Something for Flashback Friday from my old (private) blog when I first moved to Rome. This entry is dated, October 26, 2007.
I just realized that I haven’t posted any photos in a while. Here’s one taken today on the balcony. The sky is overcast here in Rome, but at least the weather is finally warm again, as proven by the fact that the cats actually want to be outside.
Oliver likes to dig like a dog in the plants, which is why you see some dirt scattered around. As if I don’t have enough messes to clean. That reminds me… we always said we’d hire a cleaning lady once Michael moved here, and yet we haven’t done it.
It might just be that I never thought I’d be the kind of person to hire a cleaning lady. I have this thrifty attitude that if I (and Michael ) do all the chores, then those 10-30 euros we’d be paying every other week could be spent on something else. Then again, we are busy as hell and it’s not like it’s so expensive.
When I was very young (about 3 or 4), my Mom used to clean a few apartments in Fall River. She had this horrible client in one high-rise who was an old lady that watched Donahue all day long. One day the woman was in another room for a long time. Bored with my coloring books, I thought it would be OK if I changed the channel to Sesame Street. Nobody was watching the TV anyway. As soon as Cookie Monster came on, the old lady came barreling into the room and was screaming like a banshee. I was so shocked at her reaction that I immediately started crying. The old women then felt bad and gave me some graham crackers. (The way to my heart has always been through my stomach.) She was forgiven and the channel then immediately went back to Donahue.
Of course, not all people who hire cleaning ladies (and cleaning men) are like that old woman. I did have a recent dream last week where I finally did hire a cleaning lady. I opened the door with relief only to have my mother there (in her 30′s) tell me that I should clean my own apartment.

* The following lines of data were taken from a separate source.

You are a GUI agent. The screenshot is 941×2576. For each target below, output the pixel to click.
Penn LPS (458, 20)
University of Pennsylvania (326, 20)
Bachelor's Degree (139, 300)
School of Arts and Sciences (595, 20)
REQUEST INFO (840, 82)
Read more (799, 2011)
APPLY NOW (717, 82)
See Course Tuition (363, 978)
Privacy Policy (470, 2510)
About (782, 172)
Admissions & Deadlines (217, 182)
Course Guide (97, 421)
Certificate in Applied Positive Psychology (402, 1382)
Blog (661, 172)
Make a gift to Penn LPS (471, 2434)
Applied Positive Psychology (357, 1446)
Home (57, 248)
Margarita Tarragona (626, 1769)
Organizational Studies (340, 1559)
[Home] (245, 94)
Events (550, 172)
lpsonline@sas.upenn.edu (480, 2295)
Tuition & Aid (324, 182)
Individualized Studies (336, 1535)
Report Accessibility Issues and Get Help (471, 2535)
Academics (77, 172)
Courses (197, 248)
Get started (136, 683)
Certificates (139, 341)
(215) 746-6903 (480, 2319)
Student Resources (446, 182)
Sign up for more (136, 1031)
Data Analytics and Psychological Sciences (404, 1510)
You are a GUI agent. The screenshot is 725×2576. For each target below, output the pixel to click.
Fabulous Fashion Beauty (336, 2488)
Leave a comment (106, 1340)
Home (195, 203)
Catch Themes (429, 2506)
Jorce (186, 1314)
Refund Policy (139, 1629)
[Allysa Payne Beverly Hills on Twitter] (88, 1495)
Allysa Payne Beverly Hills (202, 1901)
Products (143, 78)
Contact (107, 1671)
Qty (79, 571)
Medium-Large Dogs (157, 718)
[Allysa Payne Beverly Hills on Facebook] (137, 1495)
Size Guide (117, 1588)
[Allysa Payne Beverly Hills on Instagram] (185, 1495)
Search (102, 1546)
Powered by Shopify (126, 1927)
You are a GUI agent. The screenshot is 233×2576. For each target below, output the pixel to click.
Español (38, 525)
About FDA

Blah. I suppose I will call my current mother, the one who is 60 and the #1 Sales Representative at The Fall River Herald News. She’ll surely tell me that we deserve to live in a clean apartment and that it’s not so wrong to pay a few euros for help with those big cleaning jobs.
The fact that it’s so cheap kind of bugs me though. How can these immigrants (usually from Eastern Europe) survive on such pay? As an immigrant myself who lucked out job-wise, I feel for the ones coming to Italy who have trouble finding work that pays a decent living wage. Then again, the Italians would probably appreciate a salary increase as well.